Work item: The entries are to be reproduced verbatim, and their pictures left out.
————————
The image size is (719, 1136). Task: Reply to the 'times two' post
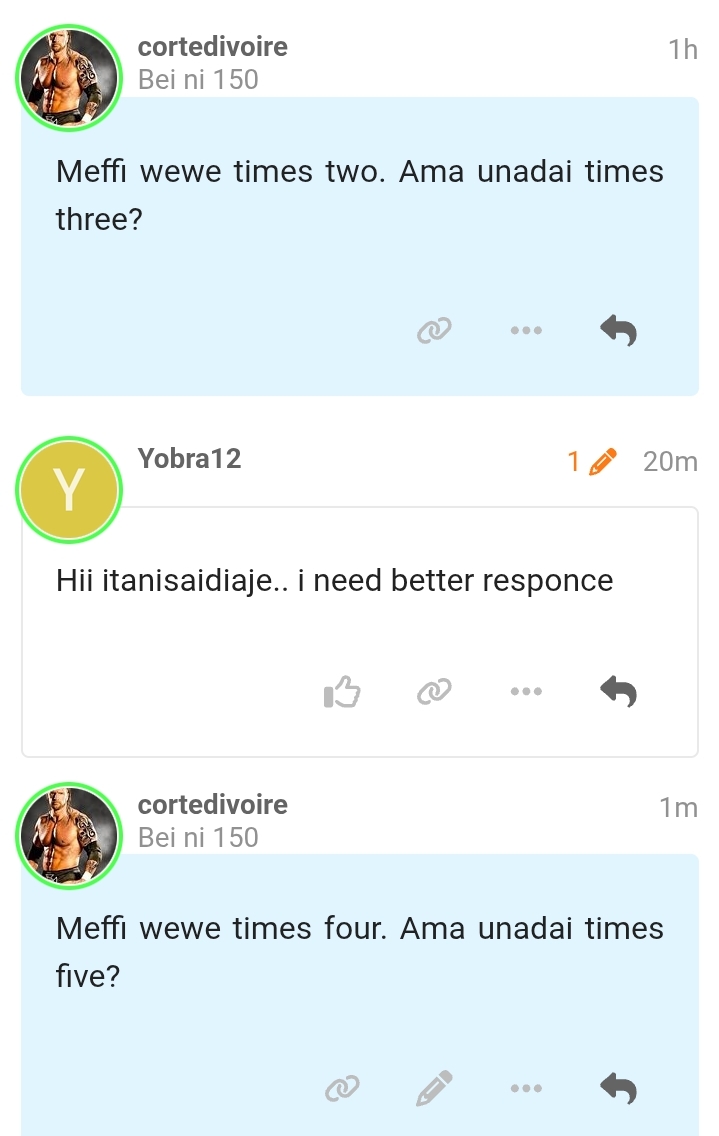pos(618,329)
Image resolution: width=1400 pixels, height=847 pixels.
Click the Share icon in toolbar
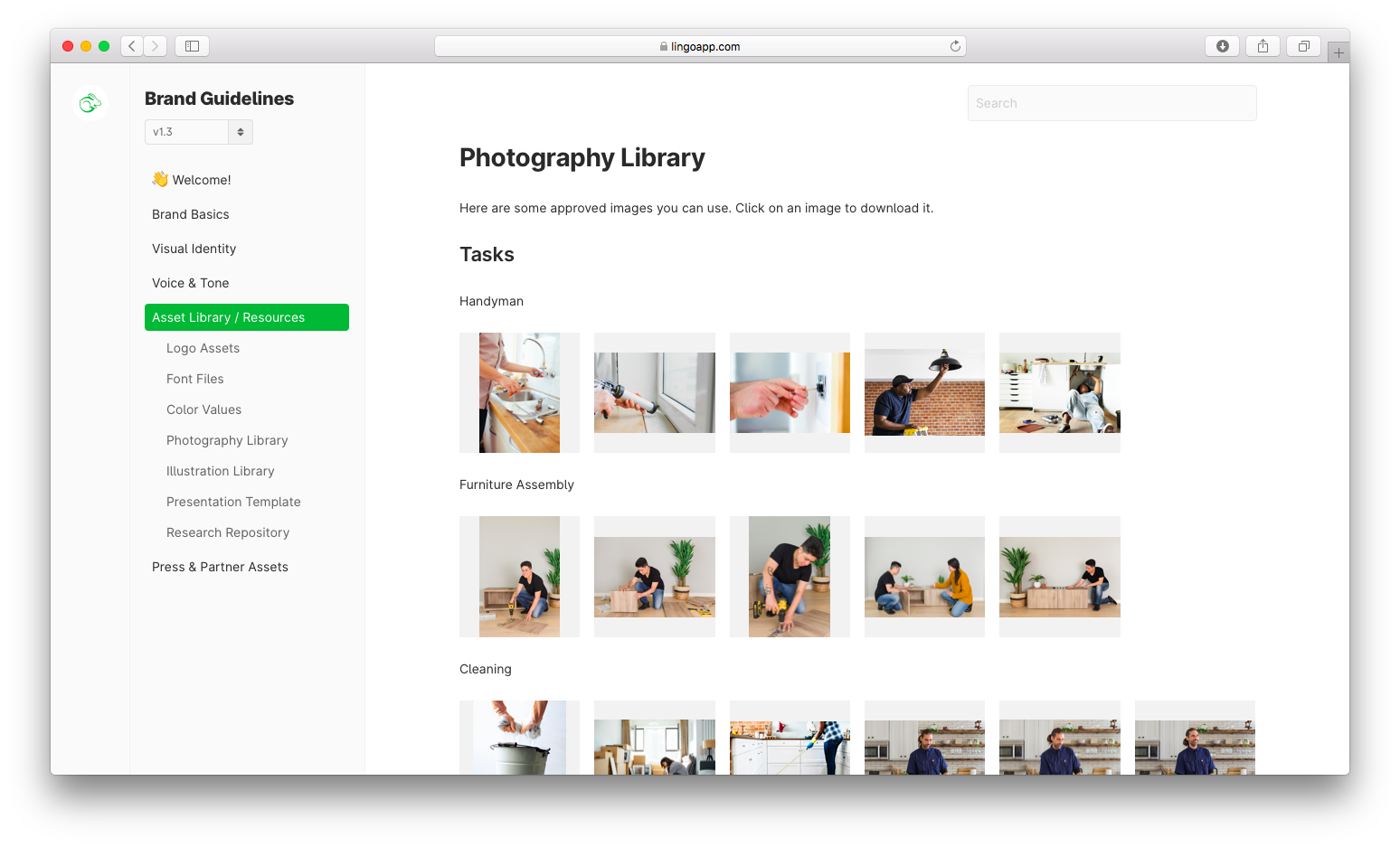point(1263,46)
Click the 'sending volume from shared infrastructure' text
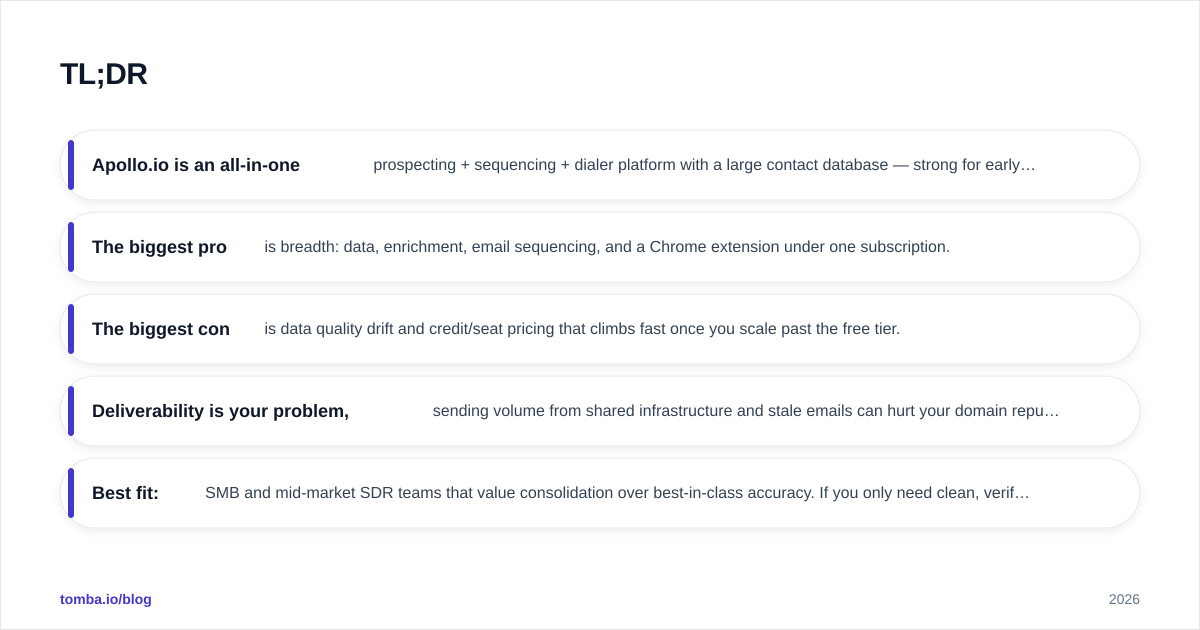This screenshot has width=1200, height=630. 746,411
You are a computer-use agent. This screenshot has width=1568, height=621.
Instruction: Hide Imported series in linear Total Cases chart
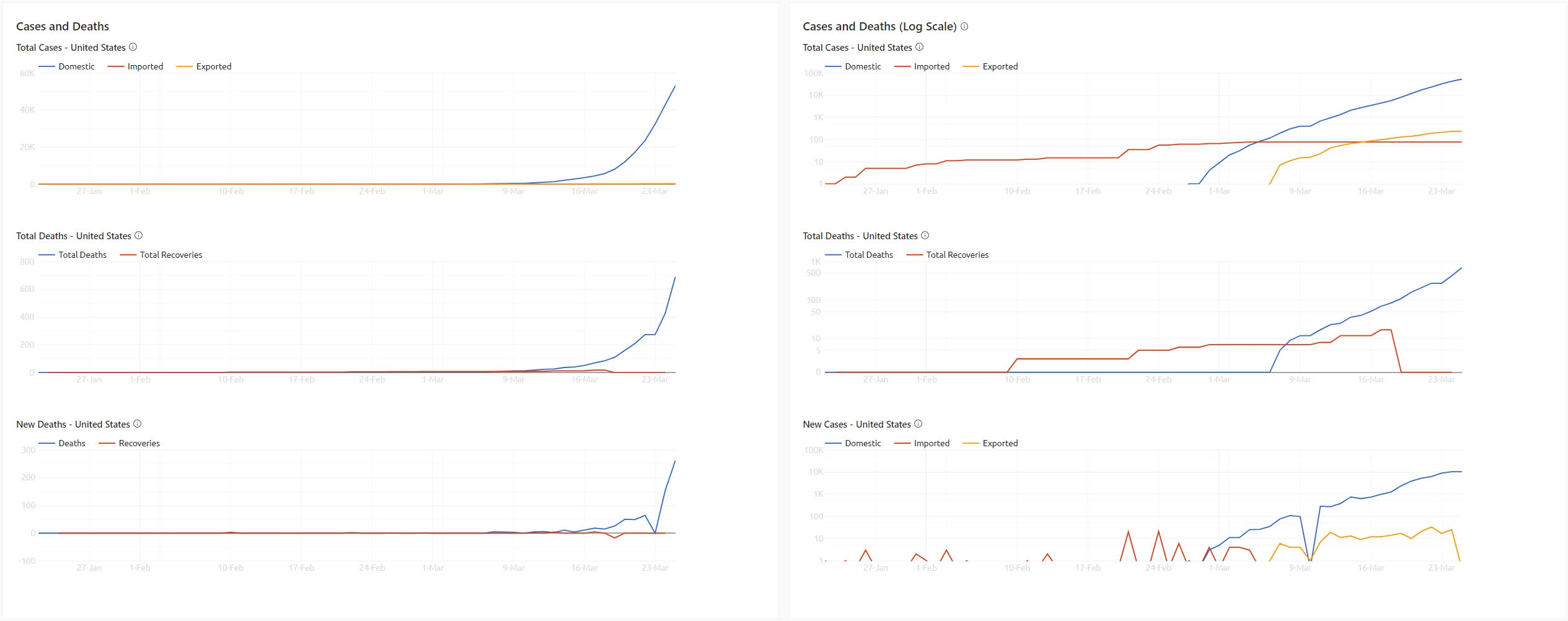[x=145, y=66]
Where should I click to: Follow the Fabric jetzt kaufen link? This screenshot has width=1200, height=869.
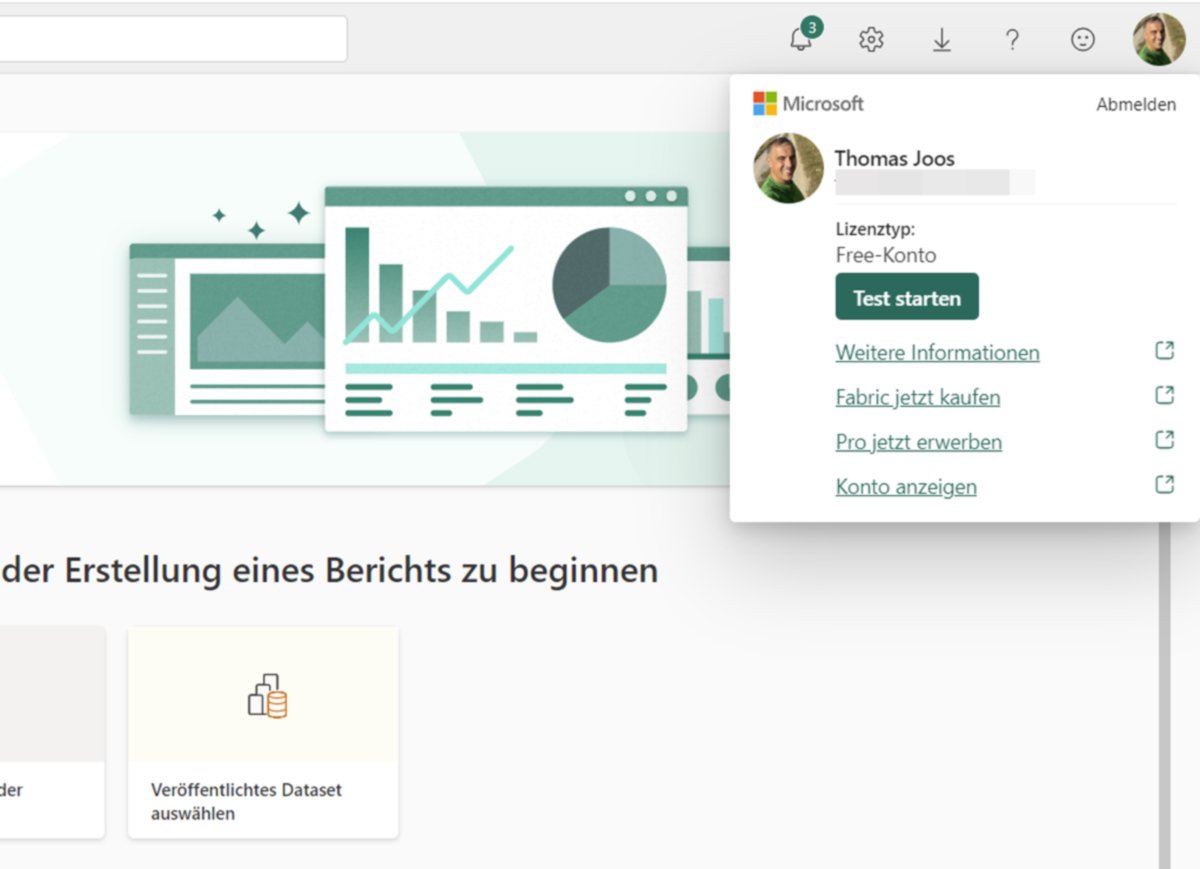pyautogui.click(x=917, y=398)
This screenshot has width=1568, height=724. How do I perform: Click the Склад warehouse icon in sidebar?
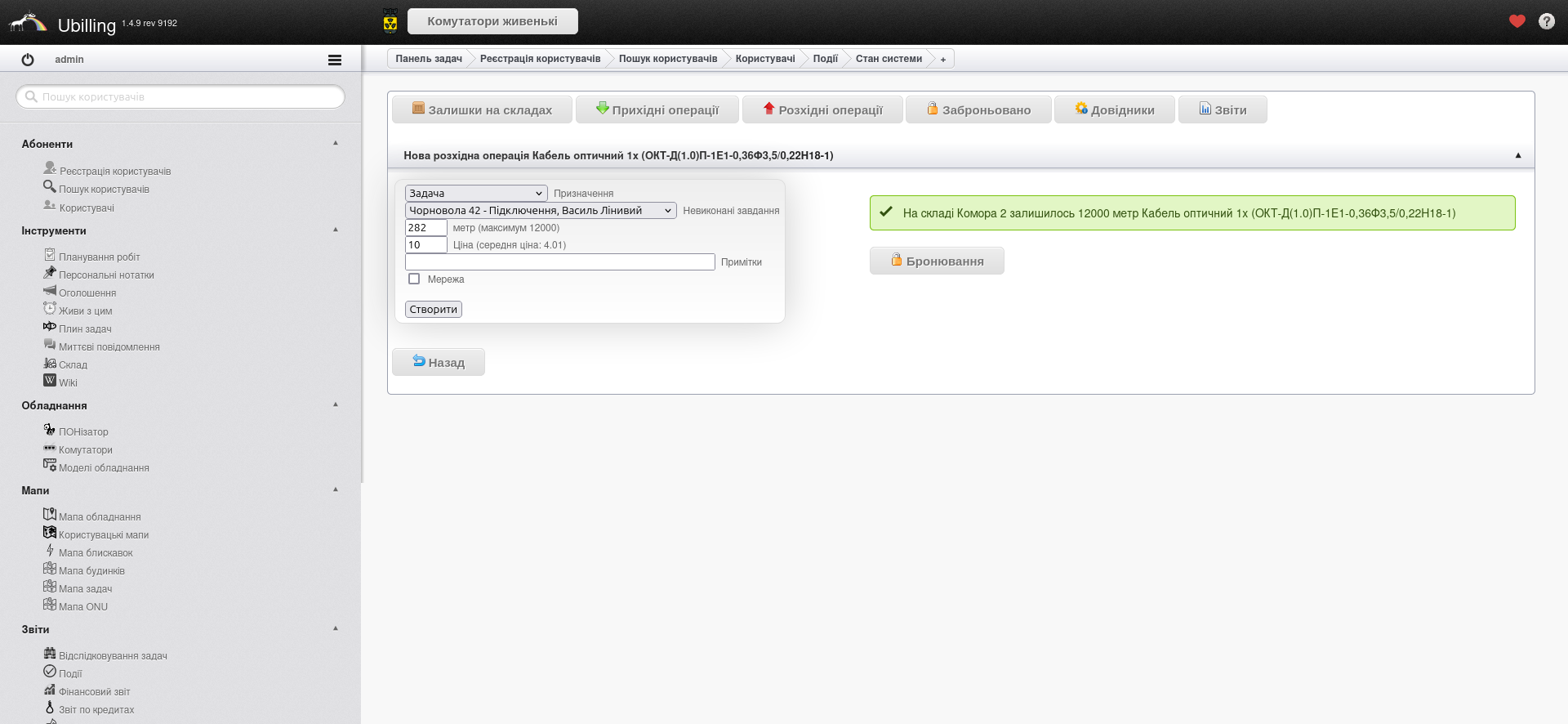click(x=50, y=364)
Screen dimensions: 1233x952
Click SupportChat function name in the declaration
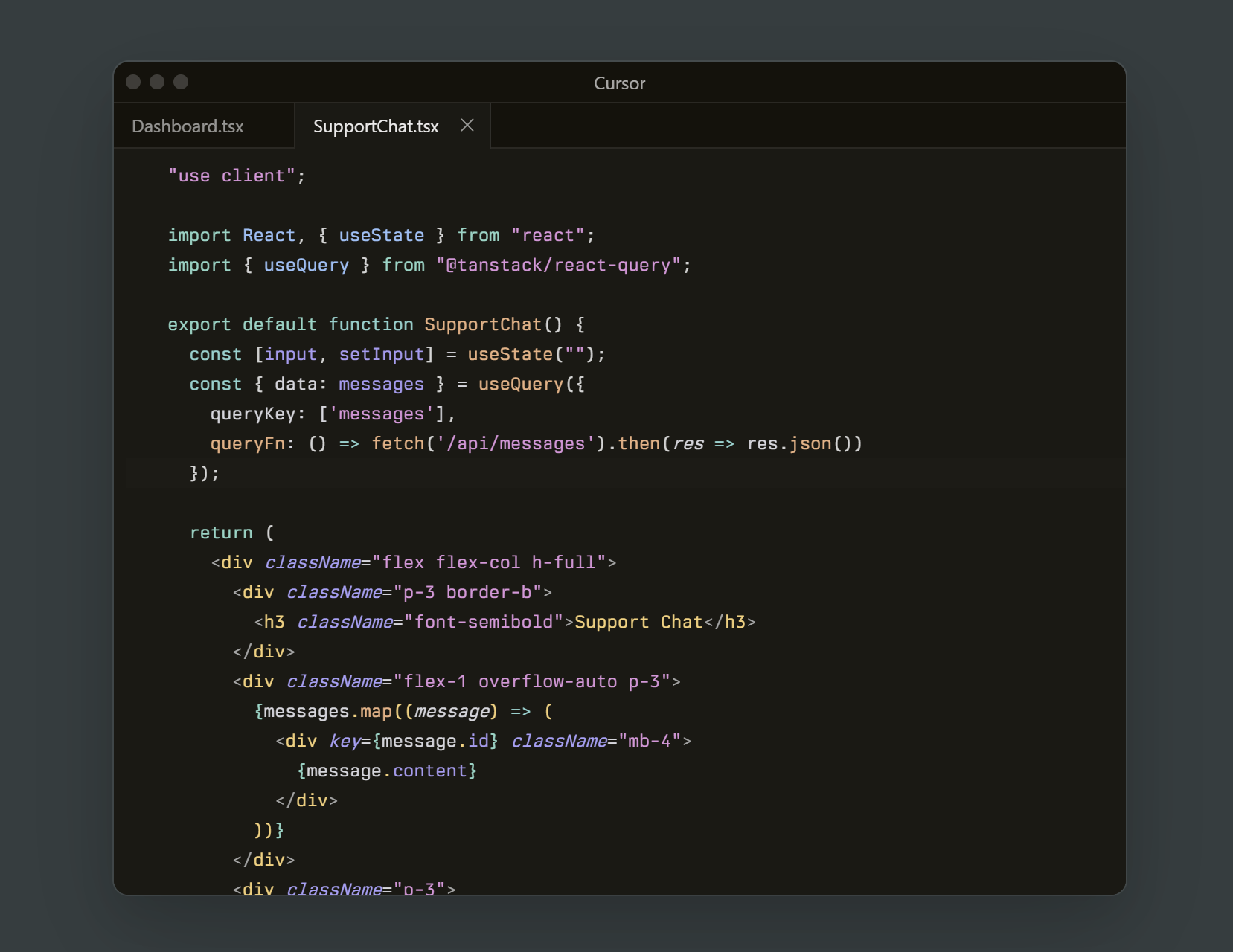(x=483, y=325)
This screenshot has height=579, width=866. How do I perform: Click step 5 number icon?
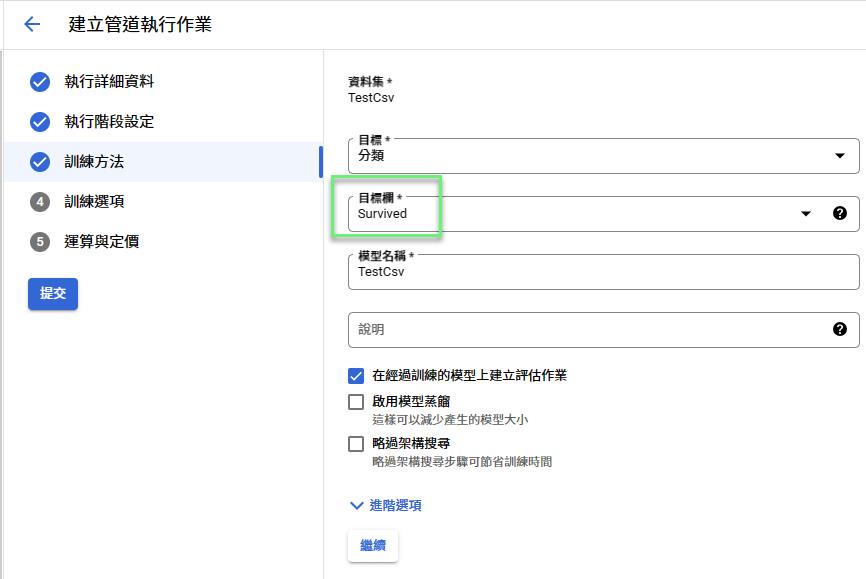(x=40, y=242)
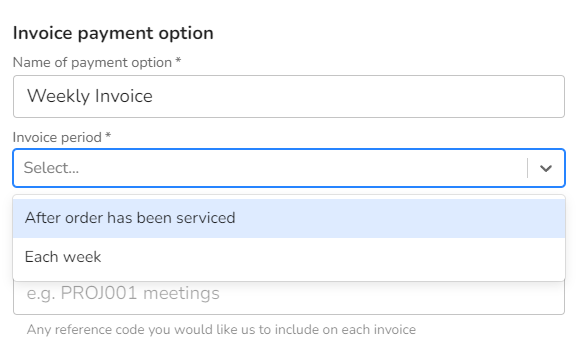Choose the "Each week" invoice period option
The width and height of the screenshot is (582, 361).
[289, 257]
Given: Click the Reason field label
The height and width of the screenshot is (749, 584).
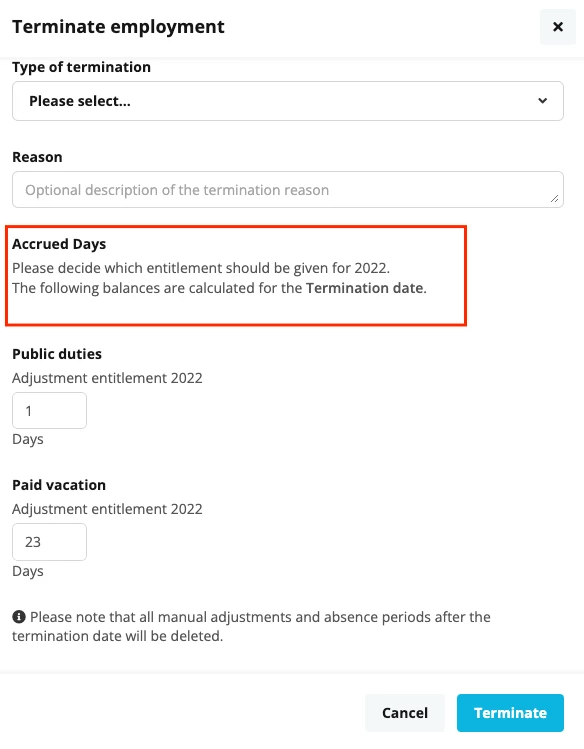Looking at the screenshot, I should pyautogui.click(x=37, y=157).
————————
Finished task:
The image size is (719, 1136). Task: Reply to the 'times two' post
pos(618,329)
Image resolution: width=1400 pixels, height=847 pixels.
Click the Share icon in toolbar
point(1263,46)
Click the 'sending volume from shared infrastructure' text
This screenshot has width=1200, height=630. 746,411
You are a computer-use agent. This screenshot has width=1568, height=621.
Instruction: Hide Imported series in linear Total Cases chart
[x=145, y=66]
Where should I click to: Follow the Fabric jetzt kaufen link? This screenshot has width=1200, height=869.
pyautogui.click(x=917, y=398)
This screenshot has width=1568, height=724. How do I perform: Click the Склад warehouse icon in sidebar?
click(x=50, y=364)
Screen dimensions: 1233x952
Click SupportChat function name in the declaration
(x=483, y=325)
This screenshot has height=579, width=866. How do I perform: Click step 5 number icon?
(x=40, y=242)
Choose the "Each week" invoice period option
The width and height of the screenshot is (582, 361).
[289, 257]
Given: Click the Reason field label
The height and width of the screenshot is (749, 584).
Looking at the screenshot, I should pyautogui.click(x=37, y=157).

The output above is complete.